Aluminum is very soft compared to steel. So in a battle between the axle trying to move (say, if the yo-yo gets slammed into the ground, or someone cranks the axle down too hard or whatever), the aluminum threads … ain’t gonna win. Ever. So you end up with threads that are shifted/ distorted and can allow the axle to be in slightly different positions when screwed shut.

This could also be true in theory on a brand new yo-yo if the threads aren’t tightly aligned or loose from the factory.

You misunderstand my point. If the bearing seat is loose the bearing will be in slightly different positions every time it is screwed shut.
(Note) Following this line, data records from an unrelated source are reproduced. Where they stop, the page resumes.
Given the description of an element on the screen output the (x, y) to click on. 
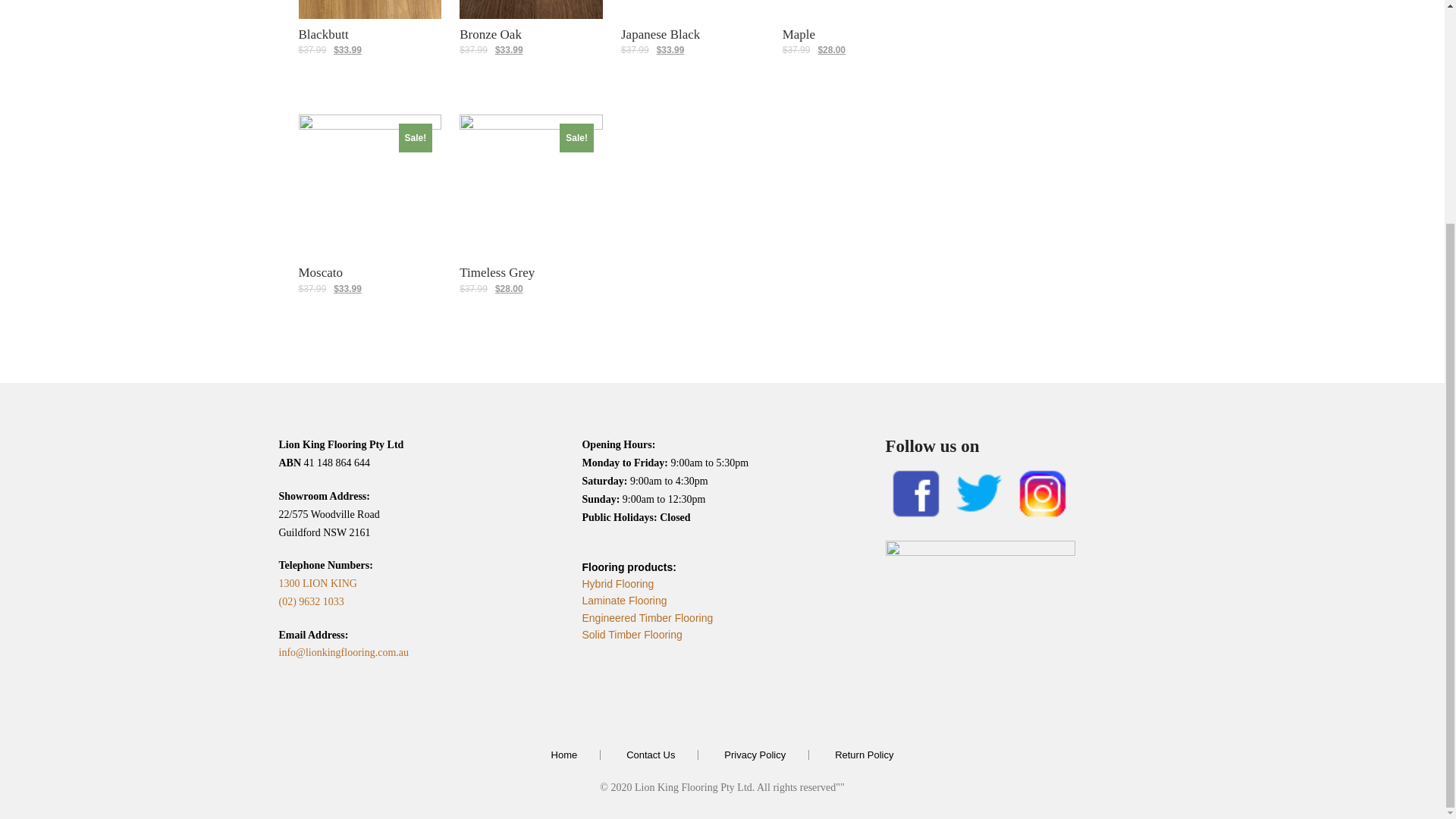
Contact Us (650, 754)
Privacy Policy (754, 754)
Home (564, 754)
Given the description of an element on the screen output the (x, y) to click on. 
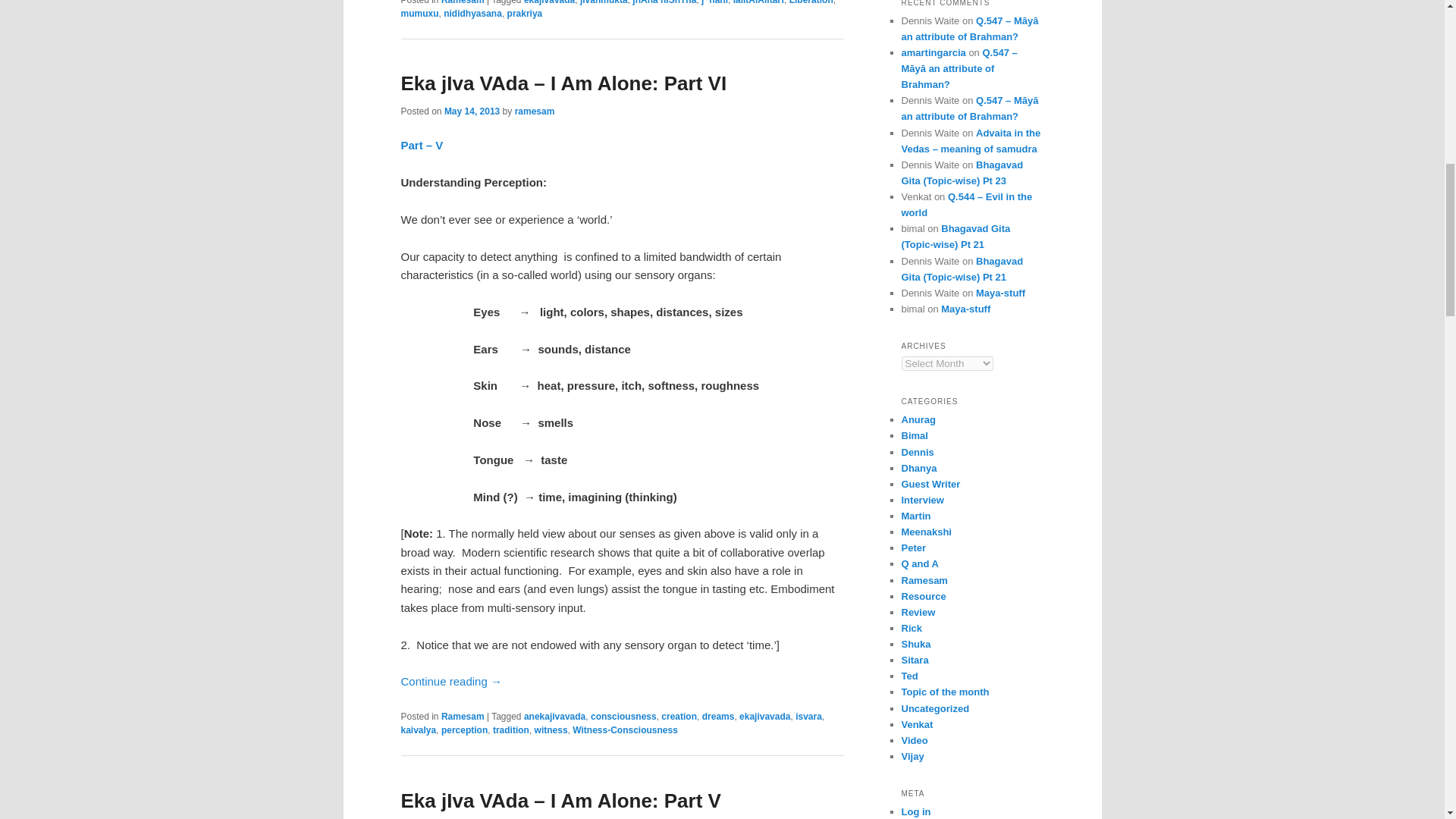
20:16 (471, 111)
View all posts by ramesam (534, 111)
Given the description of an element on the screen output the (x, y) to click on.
And as previously mentioned, small changes in the center have BIG effects on yo-yos in my testing. It’s always center damage that matters, bearing seat or axle threads etc


(ClockMonsterLA) #11

Okay, but then how does simply flipping a damaged axle or flipping a bearing in a damaged bearing seat help? Those parts are still damaged and will continue to cause problems/vibe, won’t they?


#12

Have you ever unscrewed a yoyo, screwed it back, and found that it suddenly had more/less vibe than before?

Idk about you but that’s happened to me multiple times with various yoyos

Also I’ve swapped halves of 2 different yoyos before as well and it was smooth so asymmetry doesn’t necessarily mean vibe


(ClockMonsterLA) #13

I guess I’m more interested in understanding why these methods seem to work, rather than merely hearing from ppl that they do.